(Word and element location data)

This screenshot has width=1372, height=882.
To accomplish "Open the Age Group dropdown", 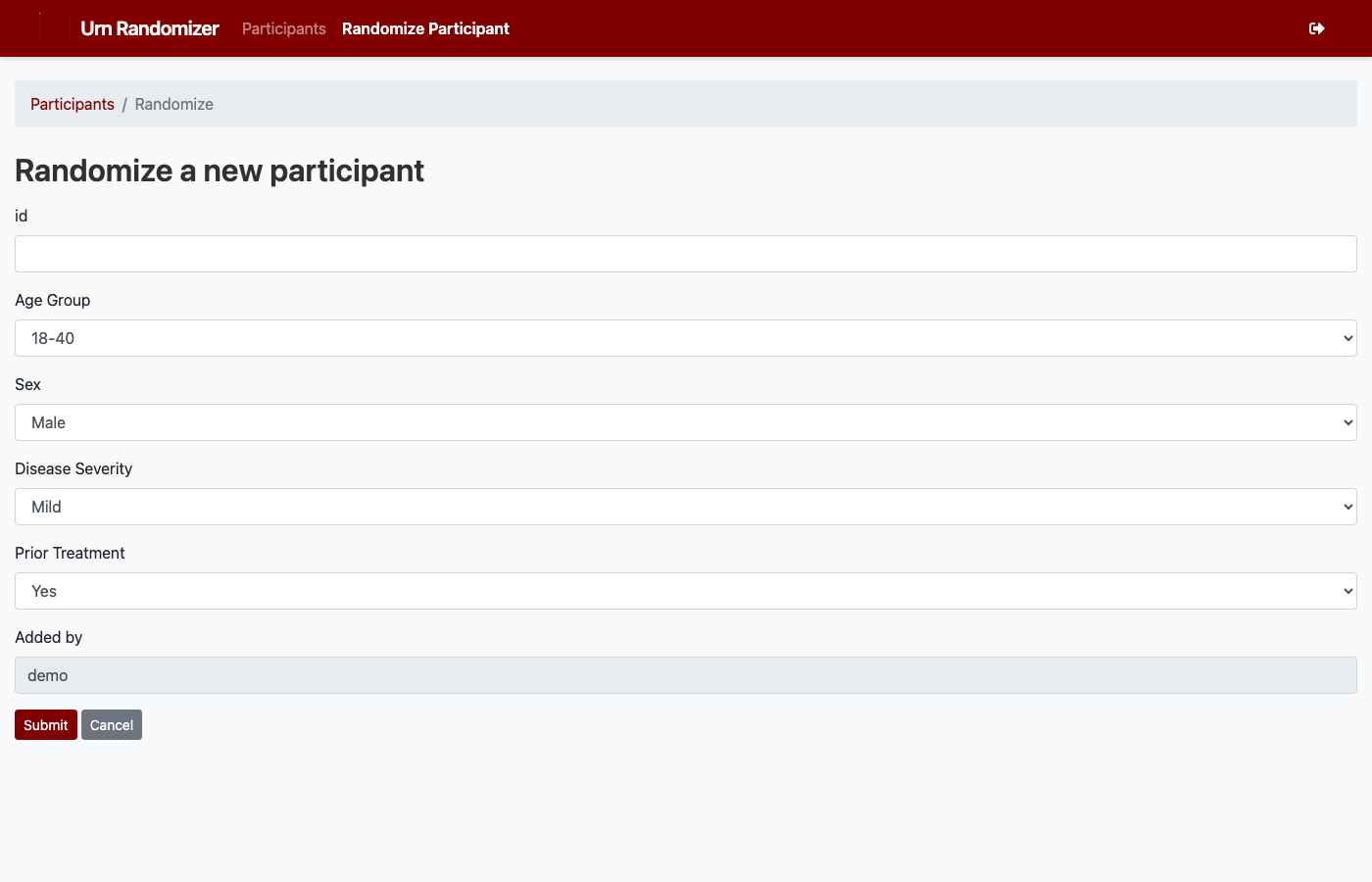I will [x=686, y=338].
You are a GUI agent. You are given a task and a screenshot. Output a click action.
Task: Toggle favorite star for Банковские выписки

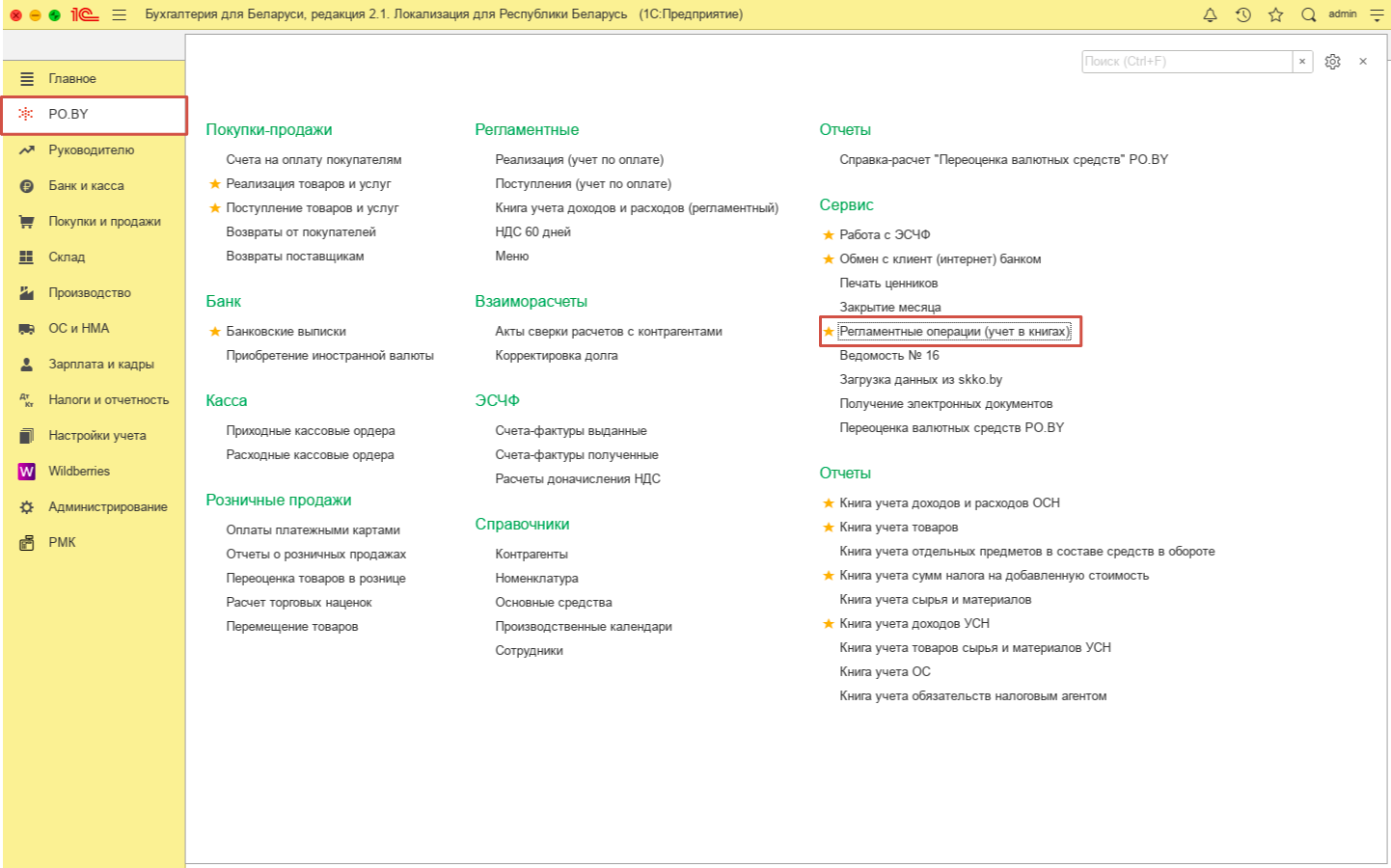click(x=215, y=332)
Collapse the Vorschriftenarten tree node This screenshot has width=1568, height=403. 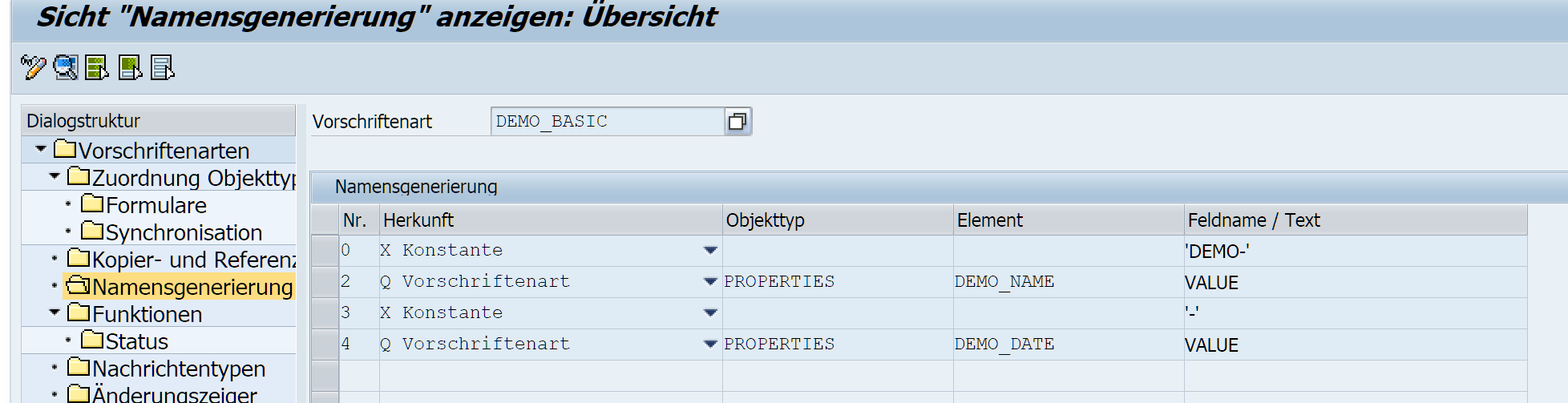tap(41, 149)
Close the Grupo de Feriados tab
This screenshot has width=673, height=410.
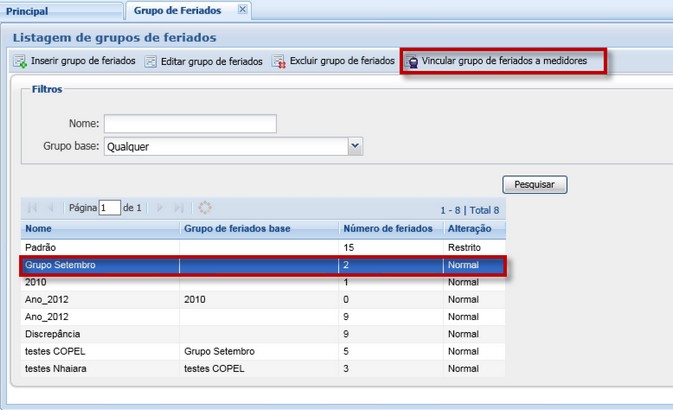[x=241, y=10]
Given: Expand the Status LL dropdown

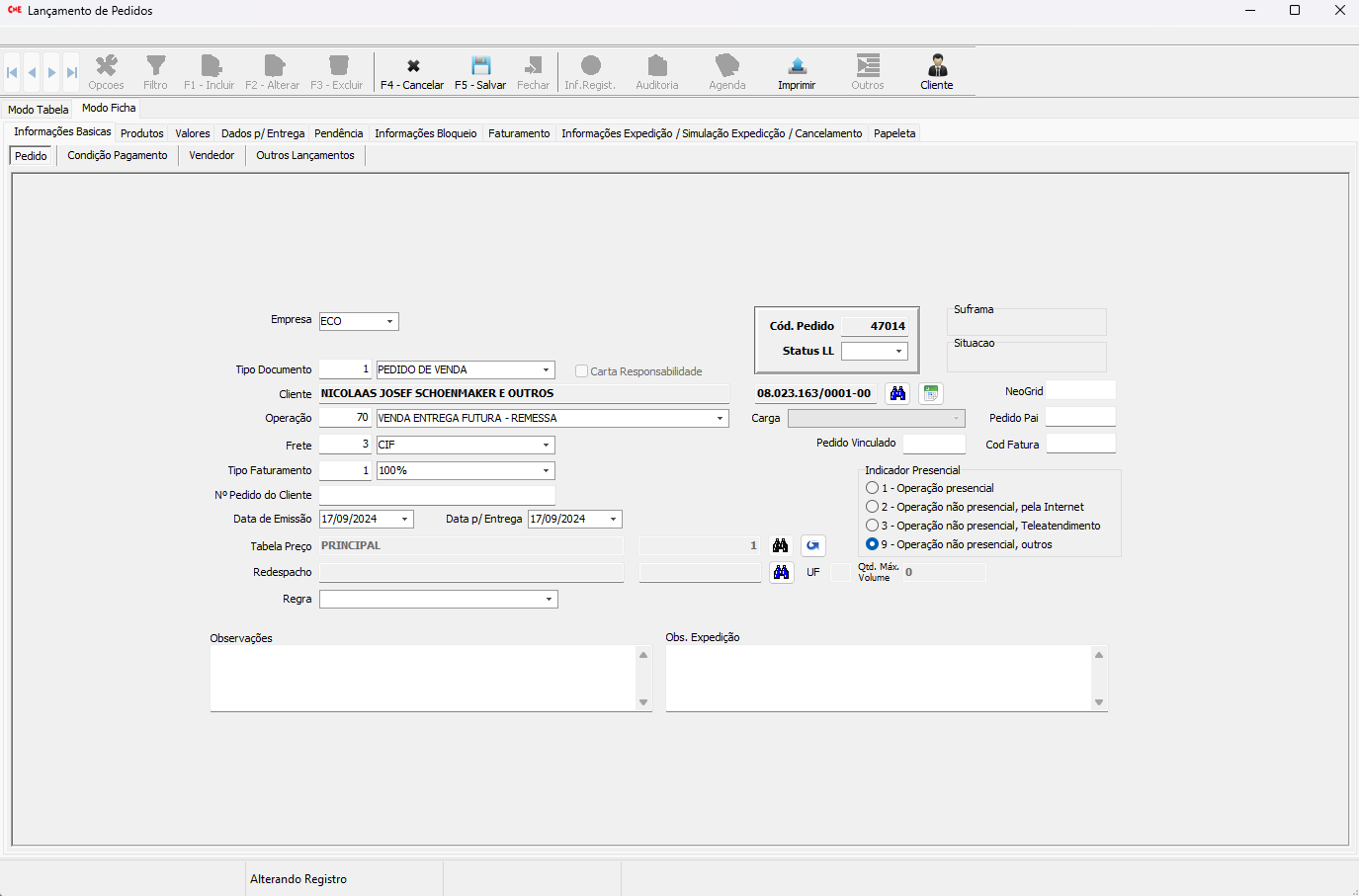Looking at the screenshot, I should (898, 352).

PROMPT »
Could you substitute "Open" for "Expand" in everything from the line containing "Close the Grupo de Feriados tab" down to the end of the data, keep all else the same, and return only those lines without the pictures?

FINISHED ANSWER »
Close the Grupo de Feriados tab
This screenshot has width=673, height=410.
[x=241, y=10]
Given: Open the Status LL dropdown

Looking at the screenshot, I should (898, 352).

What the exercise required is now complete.